Tokyo (awp/afp) - Dernière "colombe" ultra-accommodante parmi les banques centrales des pays du G7, la Banque du Japon a encore campé vendredi sur ses positions, bien que sa résistance affaiblisse considérablement le yen et rende l'institution impopulaire auprès de l'opinion publique nippone.
La BoJ a toutefois souligné dans son communiqué qu'il était "nécessaire d'accorder une attention particulière" aux fluctuations sur le marché des devises, sans faire directement référence à la chute du yen.
Juste après ses annonces, la devise japonaise a brièvement décroché par rapport au dollar, alors que certains analystes et investisseurs s'attendaient à ce que la BoJ lâche un peu de lest sur son contrôle étroit des rendements obligataires japonais à dix ans.
La Bourse de Tokyo restait profondément dans le rouge, comme depuis le début de la séance, tandis que les rendements obligataires nippons refluaient.
La BoJ a conservé son taux négatif de 0,1% sur les dépôts des banques auprès d'elle, et va poursuivre sa politique d'achats illimités d'obligations publiques japonaises (JGB) à dix ans consistant actuellement à plafonner leurs rendements à 0,25%.
Car l'institution estime que l'économie nationale, toujours convalescente après la pandémie, n'est pas mûre pour un resserrement des conditions du crédit.
Une inflation importée et transitoire
"L'économie japonaise devrait continuer à croître, mais plus lentement" et les incertitudes sur son évolution "restent extrêmement élevées" du fait du Covid-19 et des répercussions de la guerre en Ukraine notamment, a-t-elle commenté.

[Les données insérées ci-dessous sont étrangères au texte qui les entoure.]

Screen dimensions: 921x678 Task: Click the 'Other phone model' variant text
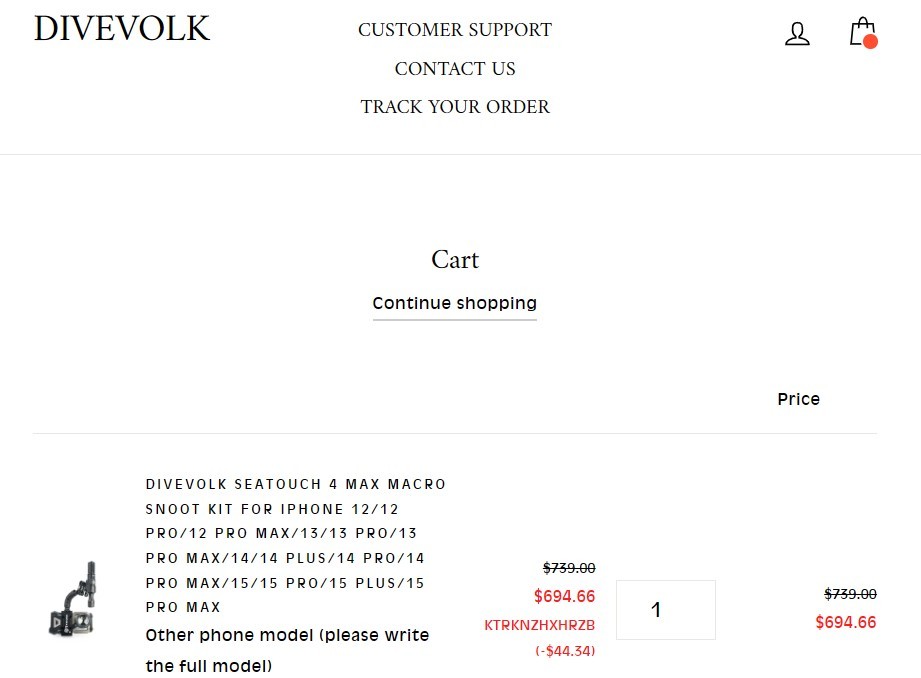(287, 649)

Comme ailleurs dans le monde, l'inflation accélère également dans l'Archipel, ayant atteint 2,1% en avril (hors produits frais), un niveau inédit depuis 2015 et conforme sur le papier à l'objectif de 2% de la BoJ.
Mais ce n'est pas le type d'inflation que l'institution désire. Car la hausse des prix à la consommation au Japon est tirée par la flambée des prix de l'énergie et d'autres matières premières importées, et non par une réelle dynamique de croissance.
Ainsi la BoJ pense toujours que l'inflation ne devrait pas durer au Japon et retomber progressivement.
Ce diagnostic est toutefois fragilisé depuis quelques mois par la chute du yen, qui renchérit encore davantage les importations japonaises et renforce ainsi l'inflation dans le pays.
La dégringolade du yen, récemment tombé à ses plus bas niveaux face au dollar depuis 1998, est justement en grande partie liée aux divergences croissantes entre la politique ultra-accommodante de la BoJ et les resserrements monétaires intensifiés aux Etats-Unis et en Europe, des zones confrontées à des taux d'inflation beaucoup plus élevés.
Une situation "intenable"?
La BoJ affirmait encore dernièrement qu'un yen bon marché est globalement positif pour l'économie nationale, en soutenant notamment les bénéfices des grandes firmes nippones réalisés à l'étranger et leurs exportations. Mais cette opinion devient de plus en plus controversée dans le pays, accroissant encore la pression sur sa banque centrale.
Le gouverneur de la BoJ, Haruhiko Kuroda, a été récemment étrillé sur les réseaux sociaux pour avoir estimé que les Japonais devenaient plus "tolérants" vis-à-vis de l'inflation au motif qu'ils avaient accumulé de l'épargne durant la pandémie. Il a dû publiquement retirer ses propos.
Selon un sondage de l'agence de presse Kyodo publié lundi, 59% des personnes sondées dans le pays se sont déclarées insatisfaites de l'action de M. Kuroda à la tête de la BoJ.
Son impopularité risque aussi de rejaillir sur l'exécutif au Japon, sensible à la grogne de l'opinion publique face à la chute du yen et faisant face à des élections à la Chambre haute du Parlement le 10 juillet.
M. Kuroda a mis un peu d'eau dans son vin ces derniers jours. Il a admis lundi qu'une dépréciation "rapide" du yen était "négative" pour l'économie. En outre, la BoJ et les autorités financières japonaises ont assuré vendredi dernier qu'elles prendraient des "mesures appropriées si nécessaire" contre le plongeon du yen, sans préciser lesquelles.
La BoJ va devoir concevoir un nouveau plan "rapidement" car sa situation actuelle est "intenable", a estimé Alicia Garcia Herrero, chef économiste de Natixis en Asie-Pacifique dans une note publiée jeudi.
"La chute brutale du yen érode les revenus réels disponibles, affectant la consommation" au Japon, et avec la flambée de leurs coûts d'importation les entreprises locales n'ont pas beaucoup de marge pour augmenter les salaires, a-t-elle relevé.